Give it ten years and the Premiership will be in Beijing
I have a prediction to make - a long-term one, the sort Gordon prefers, not one of these short-term, easy, obvious ones, such as Berbatov will not be at Spurs next season, Ronaldo will not be at Man United two seasons ahead.
It came to me while watching the new Indian cricket league, not that I know anything about cricket. But then I don't know anything about television or modern pop music or film stars or chefs - God, what a lot I don't know about - yet it doesn't stop me looking at all those blurry snaps of celebs at parties in the Evening Standard's magazine and elsewhere and thinking, all these people, and I couldn't name one.
The new Indian Premier League, which might well fail totally, has attracted the world's best cricketers to play for brand-new clubs over a six-week season - and all it's taken to attract them is money, vast amounts of it.
What's fascinating to me is that it's happened in India, not England or Australia. I always assumed England and Oz were the heartlands of cricket. Also they're countries with huge amounts of money plus marketing, advertising, television and business moguls, and those were the obvious cynical prats - I mean visionaries - capable of dreaming up this whole project. I know Indians love the game, but not to the extent of creating this Harlem Globetrotters parody of cricket.
But of course it all makes sense. India is a huge country, far bigger than England, economically buoyant, growing fast, with scores of billionaires willing to invest in something that might make them popular, give them a better global profile, be fun, and make them even more money. In other words, they are behaving like all the other foreign billionaires who have invested in our Premier League.
Now that is short-term, and the money will move on soon, when things change. After all, England is small, only 50 million people. There are bigger countries in Europe, such as Germany with 82 million, or in South America, with Brazil at 190 million. Why aren't their leagues paying the best wages in football? It stands to reason that eventually some other football-mad and also prosperous country will get its financial and marketing act together - and then the world's best players will gravitate there.

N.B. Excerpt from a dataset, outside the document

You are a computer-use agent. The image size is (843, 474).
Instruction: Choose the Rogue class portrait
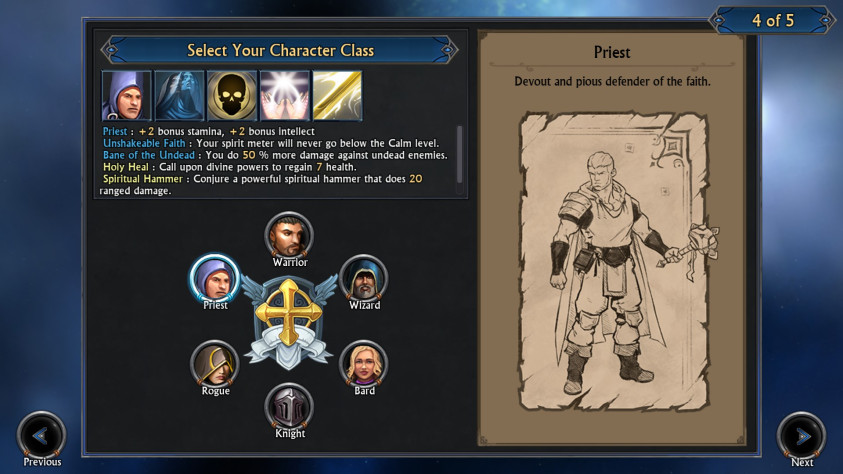point(215,364)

It's the money that attracts them, not our weather or food, about which they moan all the time. Andriy Voronin of Liverpool has even been complaining about our medical services, cheeky sod. We can do that, but foreigners can't. The net result, as we all know, is that home-grown players can't get into the Arsenal team or even into the Chelsea youth team which got to the youth final. That did surprise me - eight had been brought from abroad and three from Yorkshire. It's child abduction.

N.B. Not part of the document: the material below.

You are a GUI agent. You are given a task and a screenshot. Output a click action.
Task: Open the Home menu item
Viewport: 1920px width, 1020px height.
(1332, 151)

But it won't be a European or South American country which eventually usurps our Prem. India has given us a clue as to what is more likely to happen.
I should have thought about it earlier. Two years ago I did a little interview about football for Chinese national radio - a weekly half-hour radio prog called UK Soccer Review, listened to by 58 million. One little radio prog!
Wait till they've all got TV. Wait till they're all wearing repro shirts. Wait till China is a world superpower with merchandising and media moguls who have trillions to burn.
I give it ten years. In 2018, the top foreigners will have left England and be playing in the CPL - Chinese Premier League, named in English, for global exposure. You read it here first.